___ DATA FOR THIS TASK

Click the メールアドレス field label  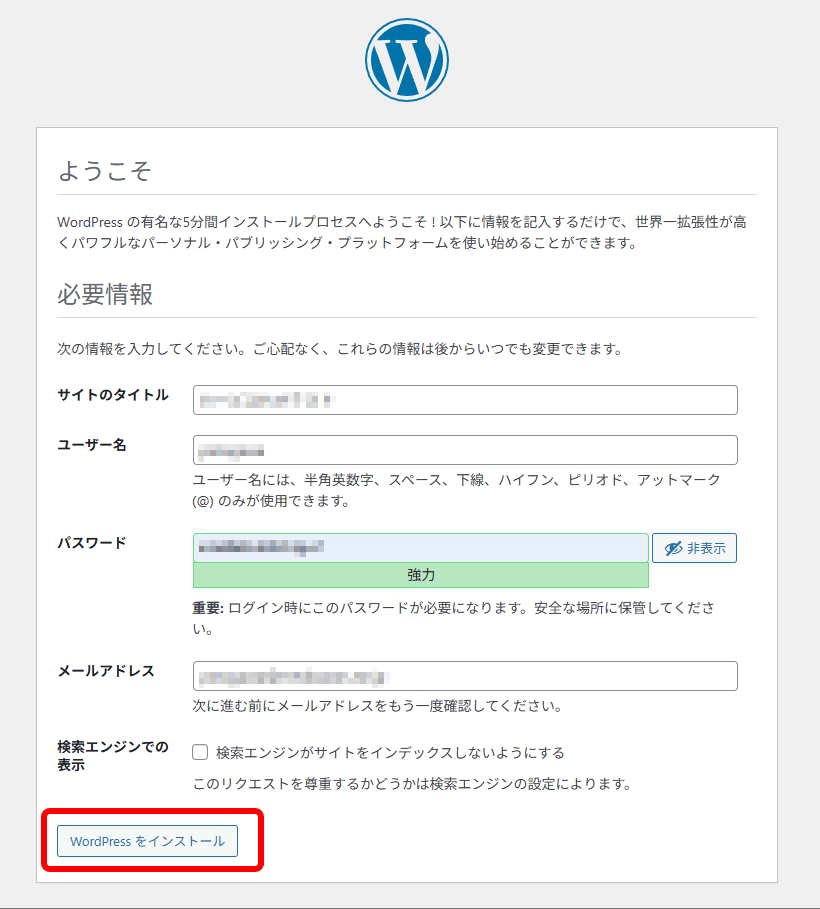(x=106, y=671)
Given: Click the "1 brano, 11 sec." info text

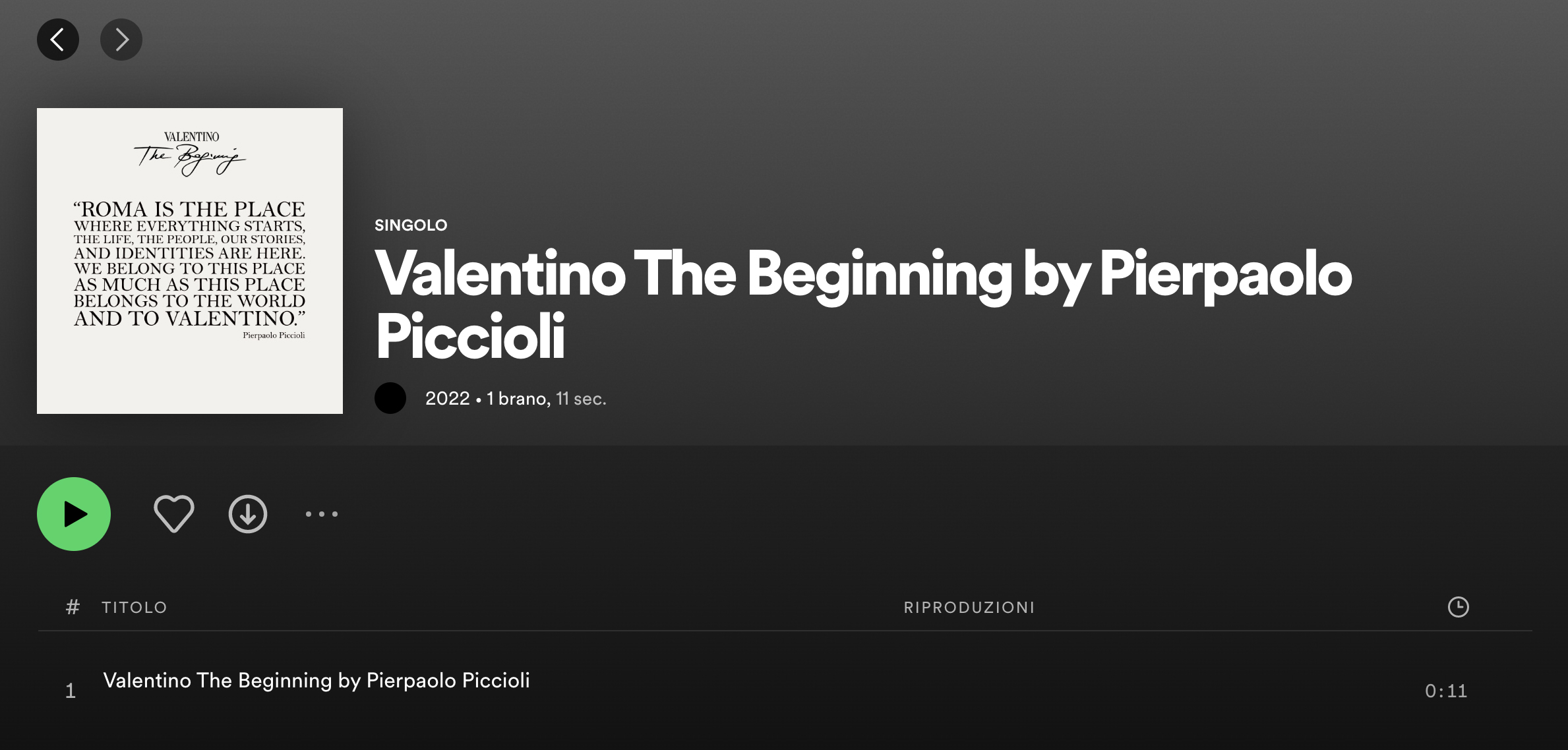Looking at the screenshot, I should coord(546,398).
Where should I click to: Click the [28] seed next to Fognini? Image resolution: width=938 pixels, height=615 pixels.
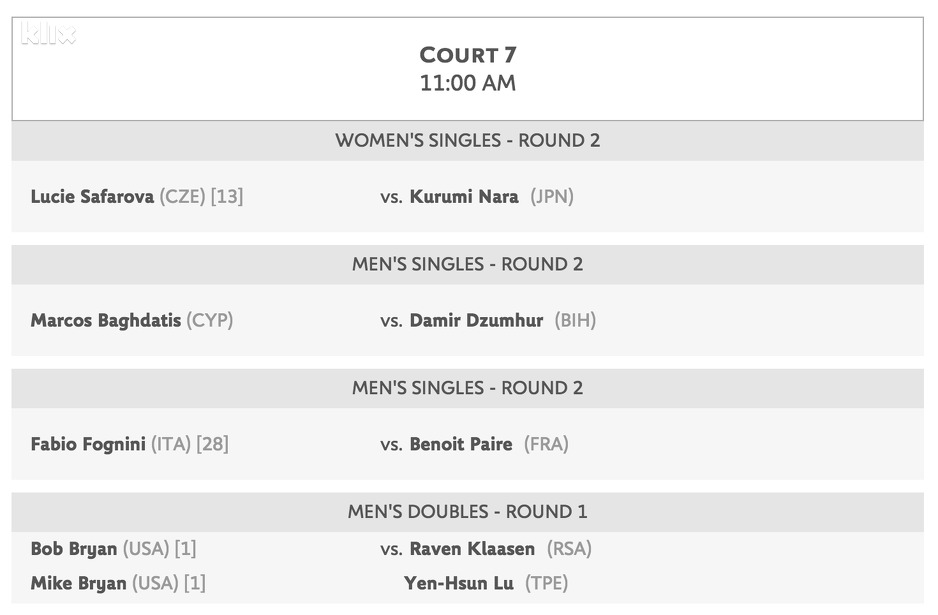point(212,444)
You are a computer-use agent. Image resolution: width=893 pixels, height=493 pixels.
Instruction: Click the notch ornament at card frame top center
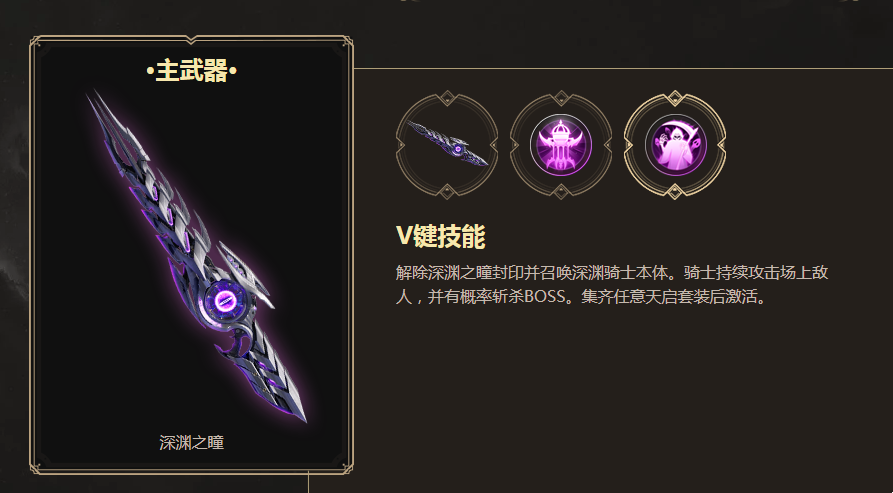191,40
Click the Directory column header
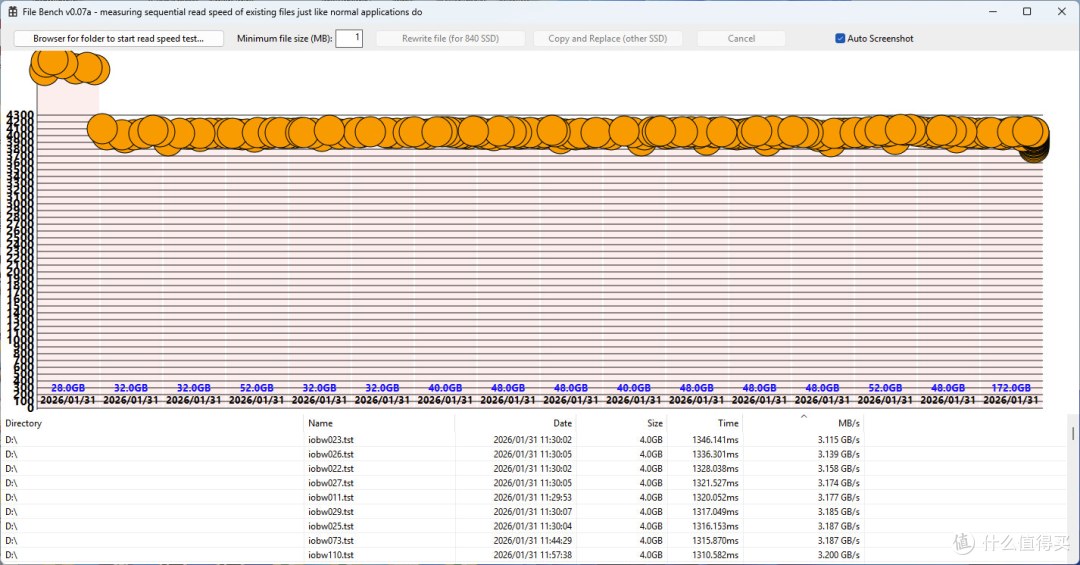 [x=152, y=423]
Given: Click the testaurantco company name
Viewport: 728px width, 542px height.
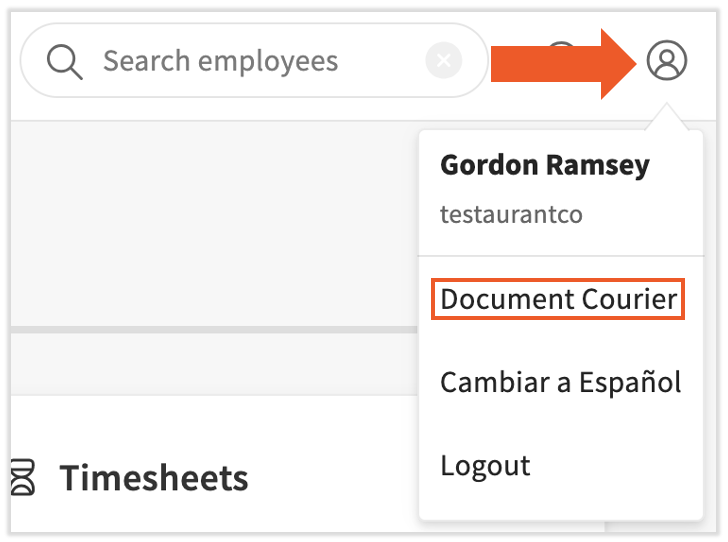Looking at the screenshot, I should pyautogui.click(x=511, y=214).
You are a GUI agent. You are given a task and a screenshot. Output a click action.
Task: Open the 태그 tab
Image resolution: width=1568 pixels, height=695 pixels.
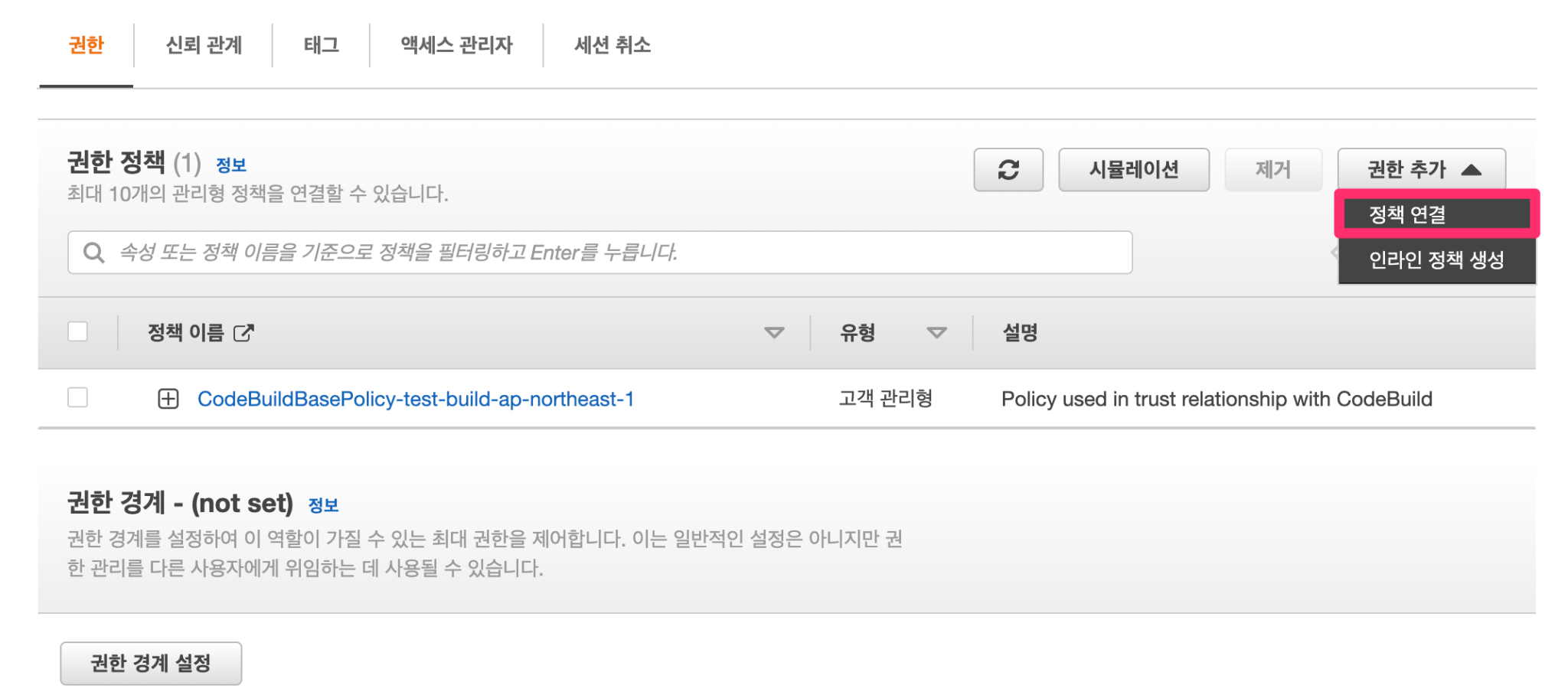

______

* [TASK PROMPT] Exactly the lines from the line with "You are a GUI" through the end of the data are to be reproduced, and no picture is to be included.

* [ANSWER SECTION]
You are a GUI agent. You are given a task and a screenshot. Output a click action.
Task: Open the 태그 tab
Image resolution: width=1568 pixels, height=695 pixels.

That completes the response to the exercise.